#### Фрагмент текста

2 апреля 2014 года в ЦЕРНе состоялось интервью с его генеральным директором Рольфом-Дитером Хойером (Rolf-Dieter Heuer). Перед началом встречи он узнал от сотрудников пресс-службы, что гости из России уже побывали на экспериментах ATLAS и ALICE. «Так они уже всё знают! Прекрасно!», — сказал профессор Хойер и все рассмеялись.
Татьяна Хирко, «Наша газета»: Трудно ли быть директором такой большой организации как ЦЕРН, приближающейся к своему 60-летию?
Иногда трудно, а иногда просто. А иногда большое удовольствие, когда делается большое открытие. Но празднование 60-летия – большая нагрузка для нас, так как мы решили, что будут мероприятия от каждой из 21 стран-участниц. Что означает много поездок, но эти поездки – ради хорошей цели. Очень важно показать странам-участницам, что ЦЕРН не только здесь, в Женеве, а он во всей Европе и для стран-участниц.
Т.Х.: Примерно год назад Россия решила стать ассоциированным членом ЦЕРНа, и совет ЦЕРНа одобрил это намерение. Когда Вы ожидаете вступление России в ЦЕРН?
Это зависит от России. Совет одобрил просьбу России, и мне было поручено подготовить соглашение. Мы послали проект договора между Россией и ЦЕРНом в соответствующие ведомства, но до сих пор еще не получили ответа. Так что мы ждем, и когда мы его получим, то, возможно, понадобятся какие-то поправки к проекту договора. Я надеюсь, что нет, потому что это стандартный договор. После подписания, он должен быть ратифицирован Россией. Обычно все договора со странами ратифицируются их парламентами, и я полагаю, что и в данном случае это нужно.
Т.Х. Но какие-то поправки в текст договора возможны?
Небольшие – да, иначе договор придется возвращать на рассмотрение наших юристов.

########
#### Материал к заданию

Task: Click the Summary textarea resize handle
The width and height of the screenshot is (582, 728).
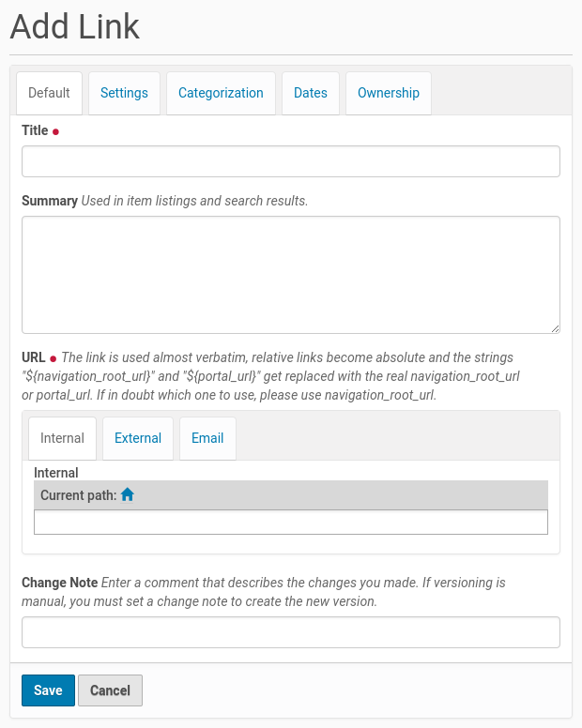Action: click(556, 328)
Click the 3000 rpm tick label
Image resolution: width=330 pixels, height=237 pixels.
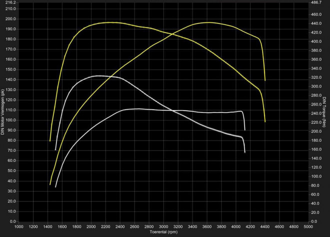click(164, 227)
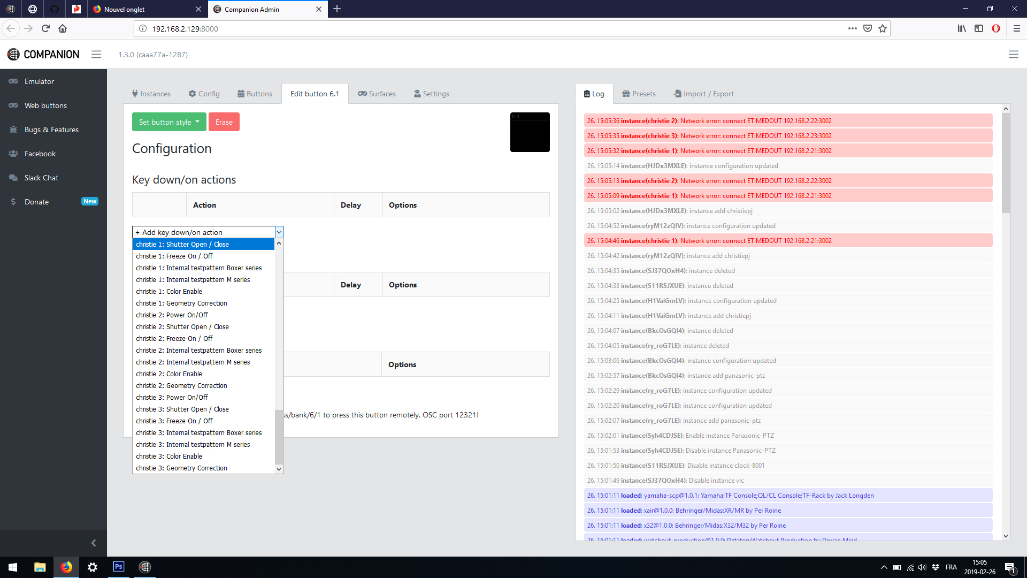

########

[Условие задачи A]
Замените в интервью «Примерно год назад» на «Около года назад» и перепишите фрагмент, начиная с «Т.Х.: Примерно год» и продолжая до «России в ЦЕРН?».
[Условие задачи B]
Преобразуйте все строки, приведенные после интервью, в таблицу Markdown со столбцами «№» и «Строка», пропустив пустые строки. Изображения в ответ не включайте.

[Итоговый ответ A]
Т.Х.: Около года назад Россия решила стать ассоциированным членом ЦЕРНа, и совет ЦЕРНа одобрил это намерение. Когда Вы ожидаете вступление России в ЦЕРН?

[Итоговый ответ B]
| № | Строка |
|---|---|
| 1 | Task: Click the Summary textarea resize handle |
| 2 | The width and height of the screenshot is (582, 728). |
| 3 | Action: click(556, 328) |
| 4 | Click the 3000 rpm tick label |
| 5 | Image resolution: width=330 pixels, height=237 pixels. |
| 6 | click(164, 227) |